Description of the task: The reply should return the data in full, exactly as written.

(Stored data)
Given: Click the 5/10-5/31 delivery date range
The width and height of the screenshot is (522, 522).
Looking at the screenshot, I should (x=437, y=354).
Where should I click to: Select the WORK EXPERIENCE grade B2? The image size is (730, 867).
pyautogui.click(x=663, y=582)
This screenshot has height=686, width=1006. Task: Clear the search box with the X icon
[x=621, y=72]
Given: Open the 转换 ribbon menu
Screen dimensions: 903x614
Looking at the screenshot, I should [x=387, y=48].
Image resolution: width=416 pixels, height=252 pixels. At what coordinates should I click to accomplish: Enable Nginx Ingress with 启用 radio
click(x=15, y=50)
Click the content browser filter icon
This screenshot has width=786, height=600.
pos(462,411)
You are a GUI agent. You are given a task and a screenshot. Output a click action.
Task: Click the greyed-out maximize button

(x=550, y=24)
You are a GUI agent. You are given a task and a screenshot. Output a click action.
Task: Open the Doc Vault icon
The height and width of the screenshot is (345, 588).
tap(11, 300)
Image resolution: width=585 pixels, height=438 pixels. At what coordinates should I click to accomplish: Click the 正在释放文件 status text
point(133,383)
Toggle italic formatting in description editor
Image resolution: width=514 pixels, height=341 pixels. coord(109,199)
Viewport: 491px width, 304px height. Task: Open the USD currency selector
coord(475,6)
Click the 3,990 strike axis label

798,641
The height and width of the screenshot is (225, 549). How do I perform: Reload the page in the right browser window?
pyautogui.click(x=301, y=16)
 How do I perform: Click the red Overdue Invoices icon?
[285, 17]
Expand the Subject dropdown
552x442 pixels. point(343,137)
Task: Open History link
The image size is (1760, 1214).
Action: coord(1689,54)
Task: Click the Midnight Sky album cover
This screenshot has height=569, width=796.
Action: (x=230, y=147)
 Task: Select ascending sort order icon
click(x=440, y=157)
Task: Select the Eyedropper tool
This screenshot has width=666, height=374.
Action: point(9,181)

Solved exercise:
Given: Click the 5/10-5/31 delivery date range
The width and height of the screenshot is (522, 522).
Looking at the screenshot, I should (x=437, y=354).
Where should I click to: Select the WORK EXPERIENCE grade B2? The image size is (730, 867).
pyautogui.click(x=663, y=582)
This screenshot has height=686, width=1006. Task: Clear the search box with the X icon
[x=621, y=72]
Given: Open the 转换 ribbon menu
Screen dimensions: 903x614
Looking at the screenshot, I should [x=387, y=48].
Image resolution: width=416 pixels, height=252 pixels. At what coordinates should I click to accomplish: Enable Nginx Ingress with 启用 radio
click(x=15, y=50)
Click the content browser filter icon
This screenshot has width=786, height=600.
pos(462,411)
You are a GUI agent. You are given a task and a screenshot. Output a click action.
Task: Click the greyed-out maximize button

(x=550, y=24)
You are a GUI agent. You are given a task and a screenshot. Output a click action.
Task: Open the Doc Vault icon
The height and width of the screenshot is (345, 588).
tap(11, 300)
Image resolution: width=585 pixels, height=438 pixels. At what coordinates should I click to accomplish: Click the 正在释放文件 status text
point(133,383)
Toggle italic formatting in description editor
Image resolution: width=514 pixels, height=341 pixels. coord(109,199)
Viewport: 491px width, 304px height. Task: Open the USD currency selector
coord(475,6)
Click the 3,990 strike axis label

798,641
The height and width of the screenshot is (225, 549). How do I perform: Reload the page in the right browser window?
pyautogui.click(x=301, y=16)
 How do I perform: Click the red Overdue Invoices icon?
[285, 17]
Expand the Subject dropdown
552x442 pixels. point(343,137)
Task: Open History link
The image size is (1760, 1214).
Action: coord(1689,54)
Task: Click the Midnight Sky album cover
This screenshot has height=569, width=796.
Action: (x=230, y=147)
 Task: Select ascending sort order icon
click(x=440, y=157)
Task: Select the Eyedropper tool
This screenshot has width=666, height=374.
Action: point(9,181)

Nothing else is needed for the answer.